Got it. The tricky thing seems to be that sensitivity to stakes is an obvious virtue in some circumstances; and (intuitively) a mistake in others. Not clear to me what marks that difference, though. Note also that maximising expected utility allows for decisions to be dictated by low-credence/likelihood states/events. That’s normally intuitively fine, but sometimes leads to ‘unfairness’ — e.g. St. Petersburg Paradox and Pascal’s wager / mugging.
I’m not entirely sure what you’re getting at re the envelopes, but that’s probably me missing something obvious.

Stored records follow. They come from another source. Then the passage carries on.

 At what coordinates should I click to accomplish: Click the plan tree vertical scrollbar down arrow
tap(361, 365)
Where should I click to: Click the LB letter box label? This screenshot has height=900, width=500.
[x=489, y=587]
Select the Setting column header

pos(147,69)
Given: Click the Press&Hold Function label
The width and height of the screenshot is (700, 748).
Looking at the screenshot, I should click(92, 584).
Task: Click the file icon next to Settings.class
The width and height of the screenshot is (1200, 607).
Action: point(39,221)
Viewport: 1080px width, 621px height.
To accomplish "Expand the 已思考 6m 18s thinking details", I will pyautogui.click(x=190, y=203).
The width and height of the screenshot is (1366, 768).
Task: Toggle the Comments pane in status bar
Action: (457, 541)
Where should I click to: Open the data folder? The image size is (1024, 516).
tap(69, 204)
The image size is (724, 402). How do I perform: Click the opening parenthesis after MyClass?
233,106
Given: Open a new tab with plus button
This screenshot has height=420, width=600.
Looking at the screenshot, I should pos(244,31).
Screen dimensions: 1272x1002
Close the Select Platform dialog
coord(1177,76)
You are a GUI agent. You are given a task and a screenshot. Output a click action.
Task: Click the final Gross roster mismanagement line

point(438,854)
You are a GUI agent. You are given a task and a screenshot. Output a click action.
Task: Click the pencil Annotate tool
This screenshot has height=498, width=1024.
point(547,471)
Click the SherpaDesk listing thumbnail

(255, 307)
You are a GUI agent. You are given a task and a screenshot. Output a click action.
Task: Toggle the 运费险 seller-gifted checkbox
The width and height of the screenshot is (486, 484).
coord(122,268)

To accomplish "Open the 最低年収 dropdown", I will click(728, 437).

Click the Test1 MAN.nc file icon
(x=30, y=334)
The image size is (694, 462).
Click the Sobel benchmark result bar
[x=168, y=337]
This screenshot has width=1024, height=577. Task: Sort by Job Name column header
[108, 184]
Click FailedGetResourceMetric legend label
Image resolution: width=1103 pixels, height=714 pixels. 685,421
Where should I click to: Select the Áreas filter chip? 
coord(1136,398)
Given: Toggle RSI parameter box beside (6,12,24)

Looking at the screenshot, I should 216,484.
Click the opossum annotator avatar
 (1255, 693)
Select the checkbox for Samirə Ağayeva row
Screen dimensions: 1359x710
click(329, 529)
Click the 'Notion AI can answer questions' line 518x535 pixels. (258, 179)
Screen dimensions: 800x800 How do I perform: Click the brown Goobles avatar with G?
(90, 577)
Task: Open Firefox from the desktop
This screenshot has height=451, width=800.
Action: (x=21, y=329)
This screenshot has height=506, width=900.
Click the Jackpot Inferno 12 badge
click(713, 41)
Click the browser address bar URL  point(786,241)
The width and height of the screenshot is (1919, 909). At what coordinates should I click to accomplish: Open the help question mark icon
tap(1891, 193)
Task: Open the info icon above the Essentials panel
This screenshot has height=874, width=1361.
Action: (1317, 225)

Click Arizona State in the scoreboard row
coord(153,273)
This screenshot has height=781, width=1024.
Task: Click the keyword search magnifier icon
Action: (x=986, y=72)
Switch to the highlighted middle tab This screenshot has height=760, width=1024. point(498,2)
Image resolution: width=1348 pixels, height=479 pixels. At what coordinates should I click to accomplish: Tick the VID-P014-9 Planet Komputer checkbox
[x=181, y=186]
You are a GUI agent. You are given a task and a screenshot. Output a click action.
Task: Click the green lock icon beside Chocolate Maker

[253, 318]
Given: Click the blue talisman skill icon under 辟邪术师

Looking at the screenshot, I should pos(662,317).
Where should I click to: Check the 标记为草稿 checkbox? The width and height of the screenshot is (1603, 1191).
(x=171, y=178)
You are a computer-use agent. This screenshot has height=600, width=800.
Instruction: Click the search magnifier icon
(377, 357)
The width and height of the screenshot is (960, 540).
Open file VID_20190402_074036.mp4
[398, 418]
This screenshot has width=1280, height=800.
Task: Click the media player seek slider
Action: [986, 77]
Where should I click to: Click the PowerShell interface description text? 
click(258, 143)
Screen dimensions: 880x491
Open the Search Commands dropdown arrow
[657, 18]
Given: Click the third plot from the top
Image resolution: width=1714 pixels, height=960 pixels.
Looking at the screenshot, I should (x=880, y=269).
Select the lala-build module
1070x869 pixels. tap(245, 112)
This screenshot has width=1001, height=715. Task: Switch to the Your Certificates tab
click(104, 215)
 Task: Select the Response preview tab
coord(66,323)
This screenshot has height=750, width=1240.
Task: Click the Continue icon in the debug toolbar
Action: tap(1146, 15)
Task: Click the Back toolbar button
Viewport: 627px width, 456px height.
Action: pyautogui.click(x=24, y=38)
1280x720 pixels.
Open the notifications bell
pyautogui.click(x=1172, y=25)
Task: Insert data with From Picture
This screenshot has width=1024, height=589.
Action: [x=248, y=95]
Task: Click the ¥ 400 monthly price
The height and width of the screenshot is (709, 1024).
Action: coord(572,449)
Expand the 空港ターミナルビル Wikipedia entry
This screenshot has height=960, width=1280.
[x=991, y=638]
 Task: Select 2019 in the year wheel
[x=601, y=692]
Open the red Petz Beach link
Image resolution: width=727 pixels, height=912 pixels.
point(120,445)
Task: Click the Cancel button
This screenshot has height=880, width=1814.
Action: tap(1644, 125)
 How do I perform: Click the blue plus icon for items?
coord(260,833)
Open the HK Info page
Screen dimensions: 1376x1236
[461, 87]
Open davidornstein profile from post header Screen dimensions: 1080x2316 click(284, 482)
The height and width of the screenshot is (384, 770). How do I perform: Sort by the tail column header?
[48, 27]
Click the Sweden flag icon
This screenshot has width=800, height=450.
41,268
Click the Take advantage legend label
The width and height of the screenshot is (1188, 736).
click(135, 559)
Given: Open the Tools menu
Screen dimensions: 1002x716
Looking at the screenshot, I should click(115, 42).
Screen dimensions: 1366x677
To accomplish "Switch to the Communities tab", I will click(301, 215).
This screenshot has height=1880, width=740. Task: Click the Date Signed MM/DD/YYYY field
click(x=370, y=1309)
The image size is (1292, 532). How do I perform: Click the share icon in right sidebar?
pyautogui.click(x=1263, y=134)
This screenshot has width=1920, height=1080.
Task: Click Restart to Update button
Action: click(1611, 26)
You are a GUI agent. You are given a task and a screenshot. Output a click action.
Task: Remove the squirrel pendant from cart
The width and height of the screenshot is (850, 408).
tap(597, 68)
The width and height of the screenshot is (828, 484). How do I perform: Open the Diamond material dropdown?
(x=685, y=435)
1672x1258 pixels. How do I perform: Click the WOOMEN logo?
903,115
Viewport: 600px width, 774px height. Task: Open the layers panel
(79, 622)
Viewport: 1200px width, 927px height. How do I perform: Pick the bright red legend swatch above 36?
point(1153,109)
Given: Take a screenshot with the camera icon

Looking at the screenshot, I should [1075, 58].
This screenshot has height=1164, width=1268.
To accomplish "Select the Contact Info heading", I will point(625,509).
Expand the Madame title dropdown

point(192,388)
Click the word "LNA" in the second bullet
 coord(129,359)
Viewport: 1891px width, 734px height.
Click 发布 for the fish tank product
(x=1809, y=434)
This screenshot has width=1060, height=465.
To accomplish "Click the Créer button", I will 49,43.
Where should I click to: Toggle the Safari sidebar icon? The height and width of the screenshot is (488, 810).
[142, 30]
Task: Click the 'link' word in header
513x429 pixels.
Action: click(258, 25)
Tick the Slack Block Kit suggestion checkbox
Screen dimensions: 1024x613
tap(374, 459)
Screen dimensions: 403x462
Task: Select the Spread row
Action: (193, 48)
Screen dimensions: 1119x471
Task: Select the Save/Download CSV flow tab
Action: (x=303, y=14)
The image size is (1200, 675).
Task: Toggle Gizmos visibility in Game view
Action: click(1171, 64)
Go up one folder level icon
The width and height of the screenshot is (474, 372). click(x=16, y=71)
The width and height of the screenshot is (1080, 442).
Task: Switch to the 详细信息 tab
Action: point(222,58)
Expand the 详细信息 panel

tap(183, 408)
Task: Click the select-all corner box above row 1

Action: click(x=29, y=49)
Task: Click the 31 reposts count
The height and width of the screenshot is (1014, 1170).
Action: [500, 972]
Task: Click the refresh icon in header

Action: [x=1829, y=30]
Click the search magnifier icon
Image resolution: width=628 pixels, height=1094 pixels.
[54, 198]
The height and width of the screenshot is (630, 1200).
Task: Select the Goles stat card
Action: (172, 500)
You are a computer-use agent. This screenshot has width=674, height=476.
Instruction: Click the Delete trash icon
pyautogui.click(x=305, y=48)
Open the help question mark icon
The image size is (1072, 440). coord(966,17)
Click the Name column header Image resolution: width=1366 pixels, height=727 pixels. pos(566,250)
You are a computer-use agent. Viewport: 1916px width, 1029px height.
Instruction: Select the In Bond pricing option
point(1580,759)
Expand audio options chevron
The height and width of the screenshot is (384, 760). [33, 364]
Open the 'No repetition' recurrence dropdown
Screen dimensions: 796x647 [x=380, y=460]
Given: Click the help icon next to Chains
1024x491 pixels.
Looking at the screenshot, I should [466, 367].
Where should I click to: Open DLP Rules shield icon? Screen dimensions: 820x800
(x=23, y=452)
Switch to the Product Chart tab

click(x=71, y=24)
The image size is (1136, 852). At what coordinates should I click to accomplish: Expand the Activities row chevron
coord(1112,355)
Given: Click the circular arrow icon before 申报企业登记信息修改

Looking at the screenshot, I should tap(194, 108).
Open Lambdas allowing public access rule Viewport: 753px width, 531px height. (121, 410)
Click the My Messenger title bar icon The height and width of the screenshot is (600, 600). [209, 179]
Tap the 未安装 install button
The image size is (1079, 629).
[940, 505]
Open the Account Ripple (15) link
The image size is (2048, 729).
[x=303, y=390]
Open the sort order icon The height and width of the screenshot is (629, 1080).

To make the analogy clearer: swap out monetary payouts with morally relevant outcomes, such that holding A at the end of the game causes outcome O1 and holding B causes O2. Suppose you’re uncertain between T1 and T2. T1 says O1 is morally bad but O2 is permissible, and vice-versa. Instead of paying to switch, you can choose to do something which is slightly wrong on both T1 and T2, but wrong enough that doing it >10 times is worse than O1 and O2 on both theories. Again, it looks like the sortition model is virtually guaranteed to recommend taking a course of action which is far worse than sticking to either envelope on either T1 or T2 — by constantly switching and causing a large number of minor wrongs.
But agreed that we should be uncertain about the best approach to moral uncertainty!